Page MenuHomePhabricator

rack/setup/install kubestage100[12]
Closed, ResolvedPublic

Description

This task will track the receiving, racking, and setup of the two new kubernetes staging hosts ordered for eqiad on T163459.

Hostname proposal: There are already kubernetes1XXX systems in eqiad, as well as the conf1XXX systems running conftool for kubernetes. Staging and development are often done on the same box, would these be acceptable to call kubernetes-dev1XXX?

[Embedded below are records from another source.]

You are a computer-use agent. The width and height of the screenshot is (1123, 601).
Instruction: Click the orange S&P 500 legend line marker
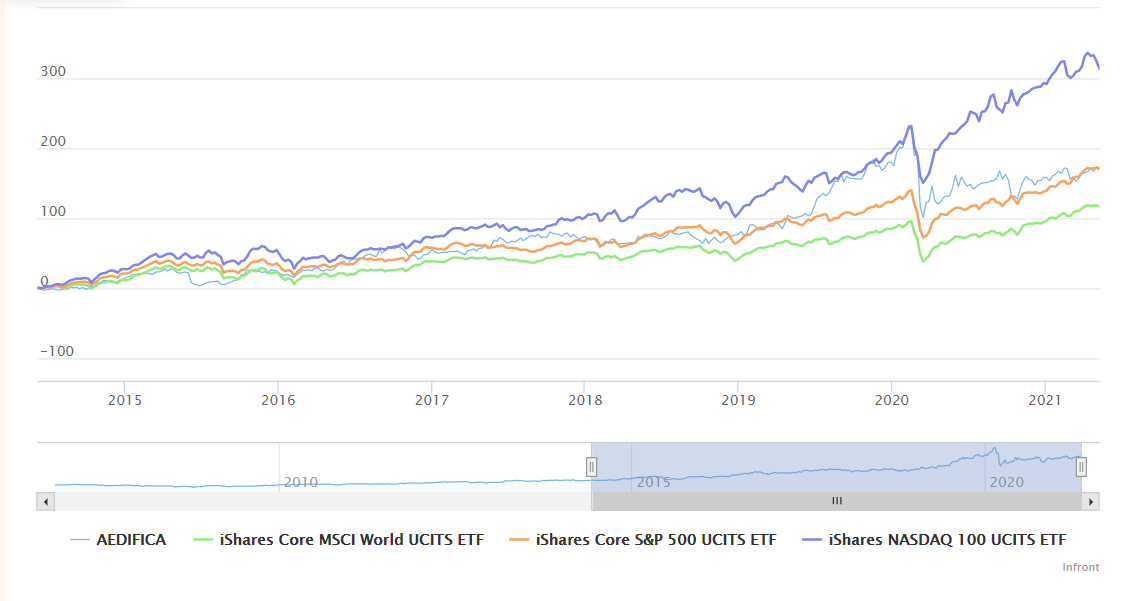[519, 539]
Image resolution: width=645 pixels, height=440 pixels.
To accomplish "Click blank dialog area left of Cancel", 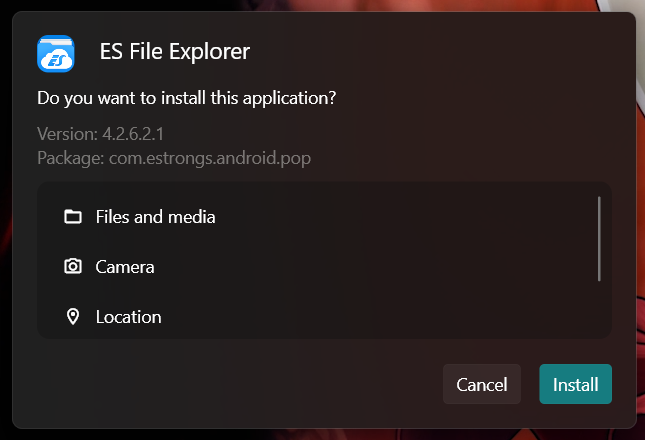I will point(240,385).
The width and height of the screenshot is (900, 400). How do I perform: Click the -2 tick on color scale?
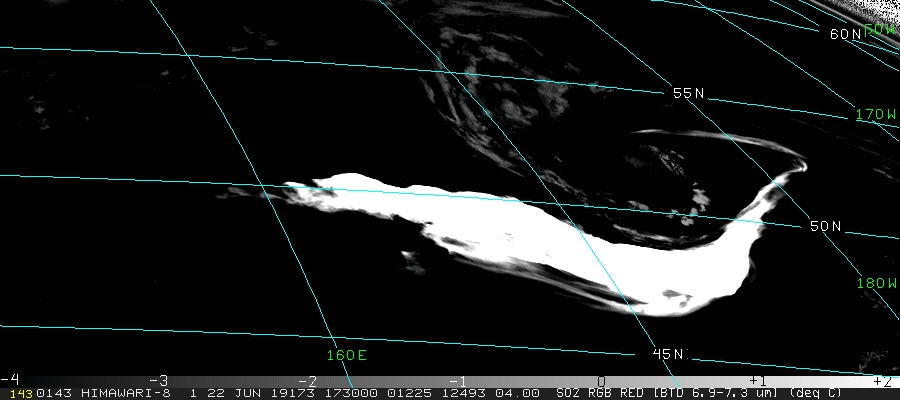[x=307, y=380]
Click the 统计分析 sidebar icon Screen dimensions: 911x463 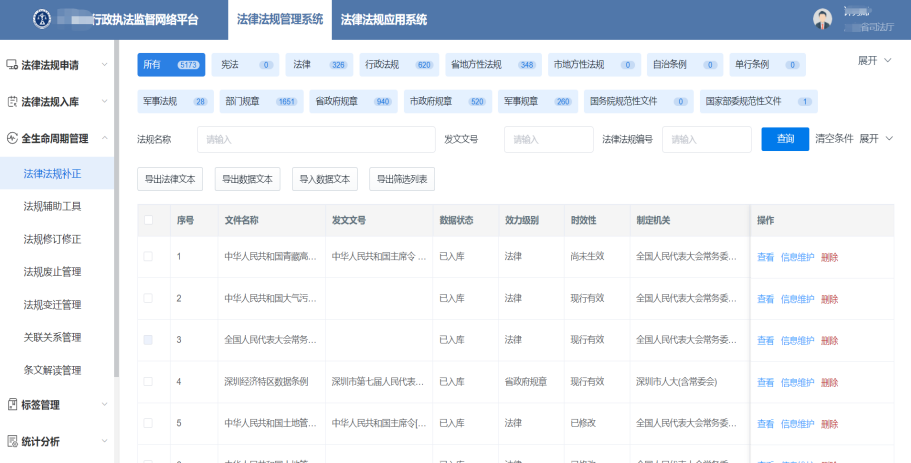12,441
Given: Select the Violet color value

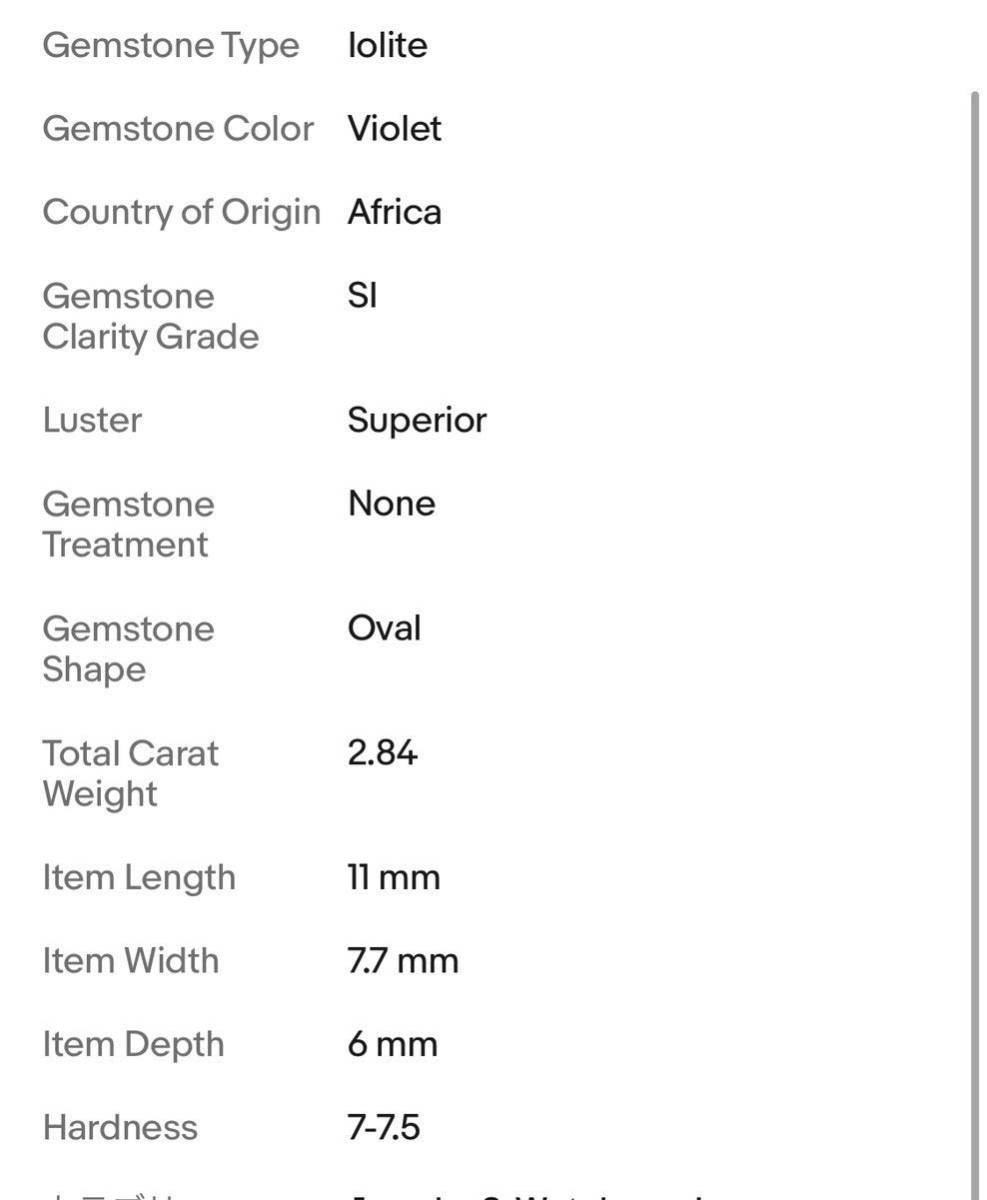Looking at the screenshot, I should [394, 129].
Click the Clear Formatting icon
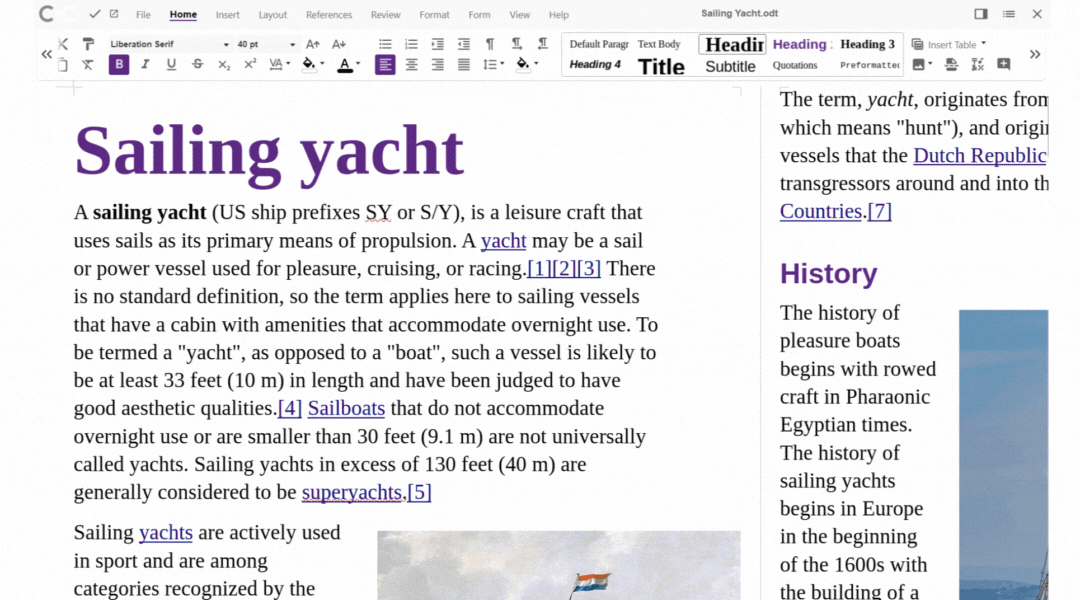Screen dimensions: 1080x600 88,64
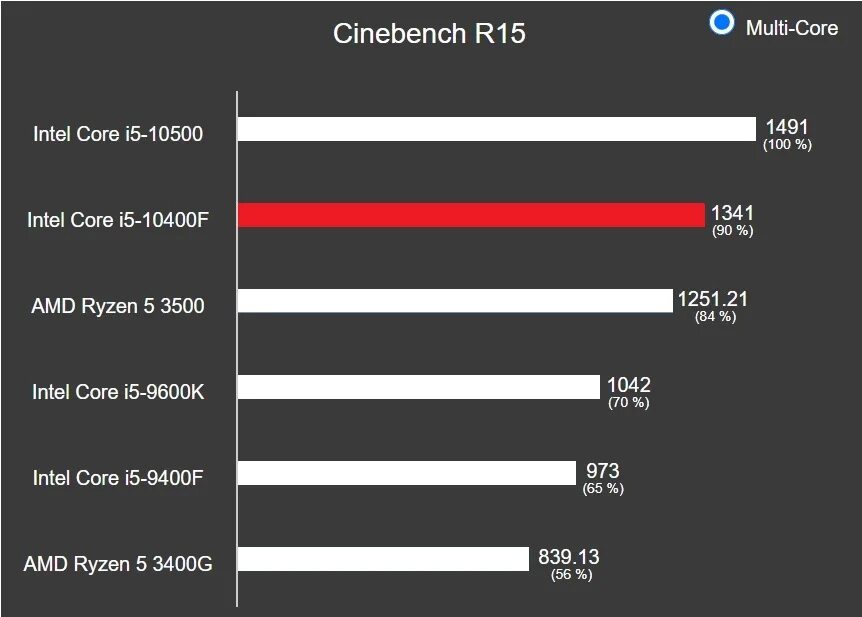Click the Multi-Core legend label

tap(792, 28)
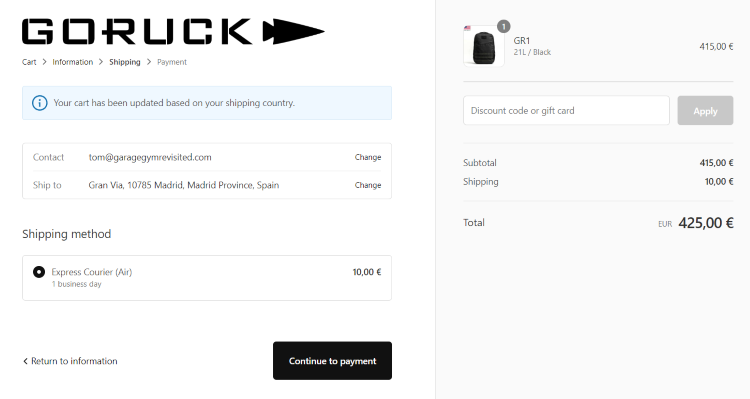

Racking proposal: Since none of these boxes currently exist in eqiad, the current suggestion is to place in two different racks/rows, but otherwise in any available 1Gbps network racks.

kubestage1001:

  • - receive in system on procurement task T163459
  • - rack system with proposed racking plan (see above) & update racktables (include all system info plus location)
  • - bios/drac/serial setup/testing
  • - mgmt dns entries added for both asset tag and hostname
  • - production dns entries added (internal subnet)
  • - network port setup (description, enable, internal vlan)
  • - operations/puppet update (install_server at minimum, other files if possible) https://gerrit.wikimedia.org/r/#/c/357890/
  • - OS installation
  • - puppet/salt accept/initial run
  • - handoff for service implementation

kubestage1002:

  • - receive in system on procurement task T163459
  • - rack system with proposed racking plan (see above) & update racktables (include all system info plus location)
  • - bios/drac/serial setup/testing
  • - mgmt dns entries added for both asset tag and hostname
  • - production dns entries added (internal subnet)
  • - network port setup (description, enable, internal vlan)
  • - operations/puppet update (install_server at minimum, other files if possible) https://gerrit.wikimedia.org/r/#/c/357890/
  • - OS installation
  • - puppet/salt accept/initial run
  • - handoff for service implementation

Event Timeline

Since this initially was requested by Alex, I've assigned it to him for feedback on the hostname and racking proposals. Please provide feedback, and assign to @Cmjohnson for followup.

Thanks!

Actually conf1XXX are for conftool, NOT kubernetes. etcd1XXX are for kubernetes, but are going to be renamed to kubetcd1XXX (codfw is already naming them like that) to have the functionality more clearly designated in the hostname.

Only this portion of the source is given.